» Source text
- - -

One of the things I haven’t touched on much here at the blog is the NECSS conference disinviting Richard Dawkins, who was supposed to be their keynote speaker.
This came after Dawkins retweeted a video that compared radical feminists to Islamists in their approach to squelching any criticism of them (which, for the record, I think both do). The NECSS conference, without consulting Dawkins about the content of his tweet, simply disinvited him from their conference. I thought it was the wrong decision at the time, but lately my shift in focus has been more toward religion, politics, and away from feminism and intermovement drama.
I was happy to see that NECSS rethought their decision (and almost as happy to read the gnashing of teeth from the usual hyperbolic crowd) and invited Dawkins back via the following statement:
We wish to apologize to Professor Dawkins for our handling of his disinvitation to NECSS 2016. Our actions were not professional, and we should have contacted him directly to express our concerns before acting unilaterally. We have sent Professor Dawkins a private communication expressing this as well. This apology also extends to all NECSS speakers, our attendees, and to the broader skeptical movement.

- - -

» Stored records
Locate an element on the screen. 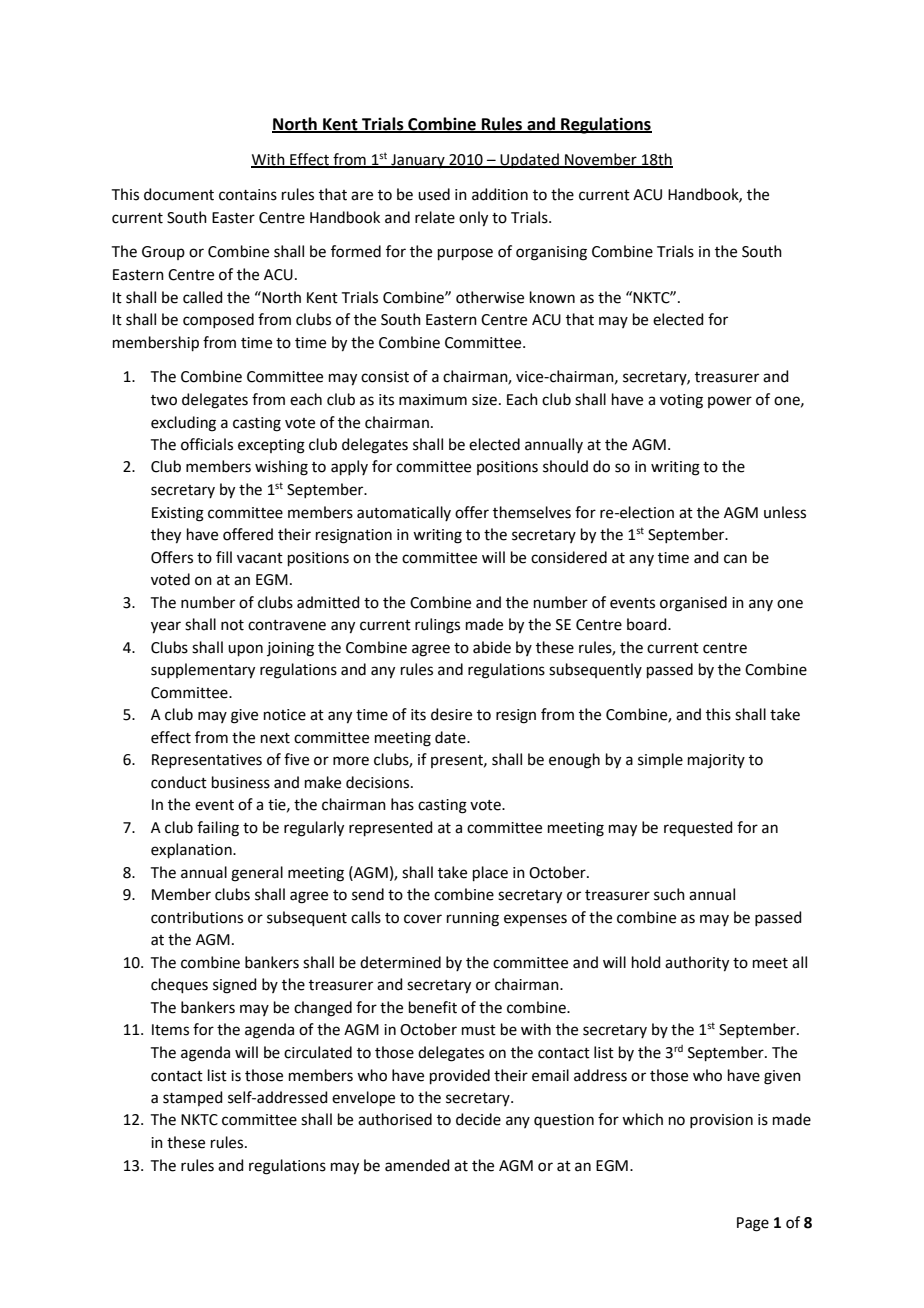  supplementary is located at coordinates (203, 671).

- - -

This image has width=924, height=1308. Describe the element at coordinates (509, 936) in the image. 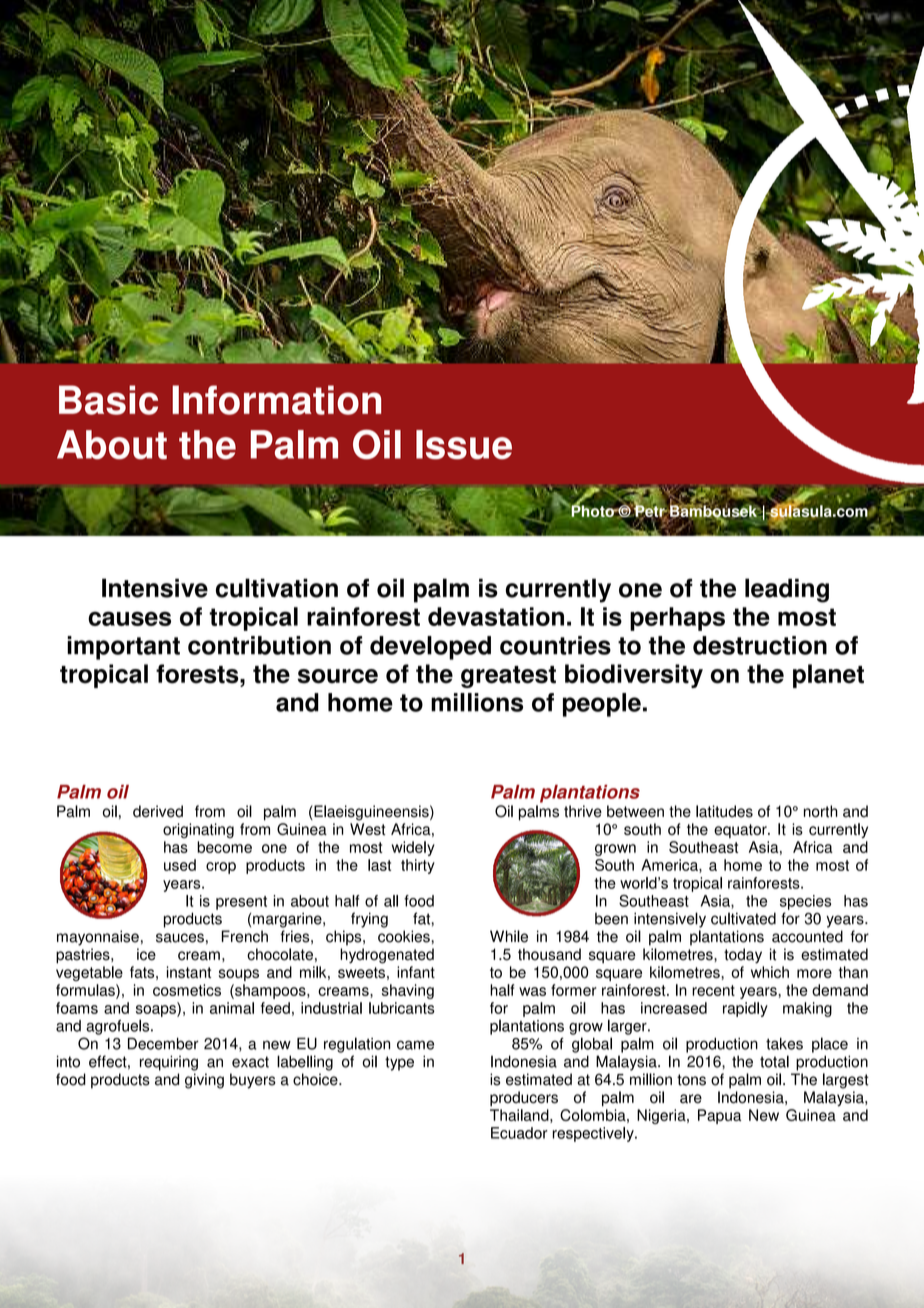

- - -

» Written instruction
Write the next few paragraphs of the blog post about the NECSS conference and Richard Dawkins, continuing from its final sentence.

» Expected answer
We wish to use this incident as an opportunity to have a frank and open discussion of the deeper issues implicated here, which are causing conflict both within the skeptical community and within society as a whole. NECSS 2016 will therefore feature a panel discussion addressing these topics. There is room for a range of reasonable opinions on these issues and our conversation will reflect that diversity. We have asked Professor Dawkins to participate in this discussion at NECSS 2016 in addition to his prior scheduled talk, and we hope he will accept our invitation.
This statement and our discussions with Professor Dawkins were initiated prior to learning of his recent illness. All of NECSS wishes Professor Dawkins a speedy and full recovery.
Good for them! Seriously! Part of good skepticism and, hell, of just being a good person is being willing to admit when you fucked up and make good on it. I tend not to judge people to harshly for mistakes (when I heard of NECSS booting Dawkins I mostly just shook my head and was sad, but I realized they had a lot of pressure on them), but rather look to judge their character by how they handle them. NECSS did well here.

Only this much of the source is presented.